文書抜粋:
++++

( 「日本」・平成15年10月号)
はじめに かつて日本には「攘夷」という思想があった。あったというだけではない。その言葉に生きて死んだ男たちが数多くいた。しかし、近代化の進展とともに、その思想は瞼を閉じ、大東亜戦の後は、深い眠りに入ってしまった…かのようである。
いまの日本人は、それを「偏狭苛烈な攘夷というナショナリズム」(司馬遼太郎『世に棲む日々』)などと呼んで、かたづけている。しかし、「戦後」という時代に抗しつづけた思想家・葦津珍彦に、こういう言葉がある。
「近ごろの人には、日本の攘夷思想を、未開野蛮な頑迷なものだったように思って軽蔑する人が多いが、それは誤っている。・・・もとより攘夷論者が、はじめに考えたような政策や方法は、必ずしも賢明ではなかった。それは当然に、知識と経験の進むにしたがって修正され行った。その修正は必要なことだったが、日本民族が国際交
通を始める前に、まず攘夷の精神によって独立と抵抗の決意を鍛錬したことは、決して無意味だったのではない。
この精神的準備の前提なくしては、おそらく明治の日本は、国の独立を守り抜くことができなかったであろうし、植民地化せざるをえなかっただろう」(葦津珍彦『大ア ジア主義と頭山満』)
近ごろ私は、“はたして、いまのわが国は、独立国なのか?”という疑問に、しばしばおそわれるが、葦津氏の見解にしたがえば、そのような、わが国の“体たらく”をまねいた遠因一つは、もしかしたら「攘夷」という思想を、日本人が忘れてしまったところにあるのかもしれない。
それでは、「攘夷」とは、そもそもいかなる思想なのか、これから少し考えてみたい。もしかしたら、その思想は、わが国を、もう一度「独立国らしい国」にするために、どうしても必要なものかもしれないからである。
1)
「死地」の自覚 文政七(1824)年5月、水戸の大津浜に、イギリス捕鯨員十余名が上陸する、という事件が起き、幕府は翌年、「異国船打払令(無二念仏打払令)」を公布した。この動きを受けて、文政八(1825)年、会沢正志斎(ときに四十四歳)が著したのが、「尊皇攘夷論の原典」ともいわれる『新論』である。
『新論』の特質として、まず私は、次の点をあげたい。それは、「いま日本は死地にある」との認識を明確に打ち出した・・・という点である。
そのころ、そのような認識をもつことは、じつは容易なことではなかった。むろん、そのころの知識人たちは、「西洋列強の艦船が日本近海に出没している」という事実は知っていた。
しかし、「すでに日本は死地にある」とまでは、認識していない者が多かったのである。たとえば、文政七年八月に、澹静(たんせい)真人という人が著した『籌(ちゅう)海因循録』という書物があるが、そこには、こう記されている。
「来れる者は、全く海賊にて、万里を遍歴して辺海を侵掠し、有合ふ者を奪取までにて、恐るるに足らず」
「西洋列強に戦争や侵略の意思はない、今、日本近海に出没しているのは、ただの無法者にすぎない」と言うのである。

++++

保存済み一覧:
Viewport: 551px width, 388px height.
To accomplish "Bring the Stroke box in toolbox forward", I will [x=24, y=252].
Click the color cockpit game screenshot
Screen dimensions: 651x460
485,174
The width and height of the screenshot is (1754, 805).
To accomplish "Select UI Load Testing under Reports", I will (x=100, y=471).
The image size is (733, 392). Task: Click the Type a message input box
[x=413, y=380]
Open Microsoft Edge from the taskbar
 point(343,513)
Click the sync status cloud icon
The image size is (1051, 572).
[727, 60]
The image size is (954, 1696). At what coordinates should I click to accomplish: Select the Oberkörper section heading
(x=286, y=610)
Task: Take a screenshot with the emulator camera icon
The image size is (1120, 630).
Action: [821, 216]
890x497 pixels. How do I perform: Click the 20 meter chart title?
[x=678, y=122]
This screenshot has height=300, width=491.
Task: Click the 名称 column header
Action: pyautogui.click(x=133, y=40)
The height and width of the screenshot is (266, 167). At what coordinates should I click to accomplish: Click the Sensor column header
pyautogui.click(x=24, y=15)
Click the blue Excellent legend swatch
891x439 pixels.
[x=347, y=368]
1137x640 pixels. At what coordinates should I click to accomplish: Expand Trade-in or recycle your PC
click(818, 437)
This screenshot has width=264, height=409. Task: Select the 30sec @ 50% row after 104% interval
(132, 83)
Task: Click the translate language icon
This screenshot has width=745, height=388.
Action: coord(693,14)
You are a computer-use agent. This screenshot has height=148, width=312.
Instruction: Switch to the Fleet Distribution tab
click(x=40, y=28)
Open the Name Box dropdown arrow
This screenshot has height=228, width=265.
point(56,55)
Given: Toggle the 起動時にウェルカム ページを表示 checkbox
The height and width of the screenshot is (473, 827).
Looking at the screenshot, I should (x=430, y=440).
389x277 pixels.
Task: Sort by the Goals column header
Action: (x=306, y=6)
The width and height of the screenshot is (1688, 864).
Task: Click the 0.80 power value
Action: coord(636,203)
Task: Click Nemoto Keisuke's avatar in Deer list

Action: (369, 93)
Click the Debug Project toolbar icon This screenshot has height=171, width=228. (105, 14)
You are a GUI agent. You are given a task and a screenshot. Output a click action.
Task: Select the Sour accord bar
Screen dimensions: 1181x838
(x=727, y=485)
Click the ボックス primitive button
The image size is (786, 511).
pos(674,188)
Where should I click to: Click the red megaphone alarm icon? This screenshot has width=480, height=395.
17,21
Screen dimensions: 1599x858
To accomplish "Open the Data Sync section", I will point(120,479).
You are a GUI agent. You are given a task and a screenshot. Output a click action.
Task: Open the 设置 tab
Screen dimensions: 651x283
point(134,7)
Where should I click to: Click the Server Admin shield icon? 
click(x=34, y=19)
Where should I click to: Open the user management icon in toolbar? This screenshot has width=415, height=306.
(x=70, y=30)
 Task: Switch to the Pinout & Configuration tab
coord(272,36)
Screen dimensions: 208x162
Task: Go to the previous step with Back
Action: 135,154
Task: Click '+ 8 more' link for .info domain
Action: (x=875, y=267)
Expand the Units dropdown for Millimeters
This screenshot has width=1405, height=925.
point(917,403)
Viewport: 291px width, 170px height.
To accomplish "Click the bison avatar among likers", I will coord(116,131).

++++

取り組む問題:
a: 次の(i)〜(iii)が文書抜粋の内容と合っているかを、それぞれ「はい」か「いいえ」で答え、判断の根拠となる本文の語句をそのまま引用せよ。(i) 会沢正志斎は四十四歳のときに『新論』を著した。(ii) 「異国船打払令」は、イギリス捕鯨員が上陸したのと同じ年に公布された。(iii) 『籌海因循録』は、日本近海に来る者を恐れるに足りないとしている。
b: 文書抜粋のうち、「この精神的準備の前提なくして」を含む語句で始まり「取までにて、恐るるに足らず」」で終わる部分を、「死地」を「危地」に改めて書き直せ。
c: 文書抜粋で、書物の著者として名前が挙がっている人物をすべて挙げよ。

解答一覧:
a:
(i) はい 「会沢正志斎(ときに四十四歳)が著したのが」
(ii) いいえ 「幕府は翌年、「異国船打払令(無二念仏打払令)」を公布した」
(iii) はい 「恐るるに足らず」

b:
この精神的準備の前提なくしては、おそらく明治の日本は、国の独立を守り抜くことができなかったであろうし、植民地化せざるをえなかっただろう」(葦津珍彦『大ア ジア主義と頭山満』)
近ごろ私は、“はたして、いまのわが国は、独立国なのか?”という疑問に、しばしばおそわれるが、葦津氏の見解にしたがえば、そのような、わが国の“体たらく”をまねいた遠因一つは、もしかしたら「攘夷」という思想を、日本人が忘れてしまったところにあるのかもしれない。
それでは、「攘夷」とは、そもそもいかなる思想なのか、これから少し考えてみたい。もしかしたら、その思想は、わが国を、もう一度「独立国らしい国」にするために、どうしても必要なものかもしれないからである。
1)
「危地」の自覚 文政七(1824)年5月、水戸の大津浜に、イギリス捕鯨員十余名が上陸する、という事件が起き、幕府は翌年、「異国船打払令(無二念仏打払令)」を公布した。この動きを受けて、文政八(1825)年、会沢正志斎(ときに四十四歳)が著したのが、「尊皇攘夷論の原典」ともいわれる『新論』である。
『新論』の特質として、まず私は、次の点をあげたい。それは、「いま日本は危地にある」との認識を明確に打ち出した・・・という点である。
そのころ、そのような認識をもつことは、じつは容易なことではなかった。むろん、そのころの知識人たちは、「西洋列強の艦船が日本近海に出没している」という事実は知っていた。
しかし、「すでに日本は危地にある」とまでは、認識していない者が多かったのである。たとえば、文政七年八月に、澹静(たんせい)真人という人が著した『籌(ちゅう)海因循録』という書物があるが、そこには、こう記されている。
「来れる者は、全く海賊にて、万里を遍歴して辺海を侵掠し、有合ふ者を奪取までにて、恐るるに足らず」

c: 司馬遼太郎、葦津珍彦、会沢正志斎、澹静真人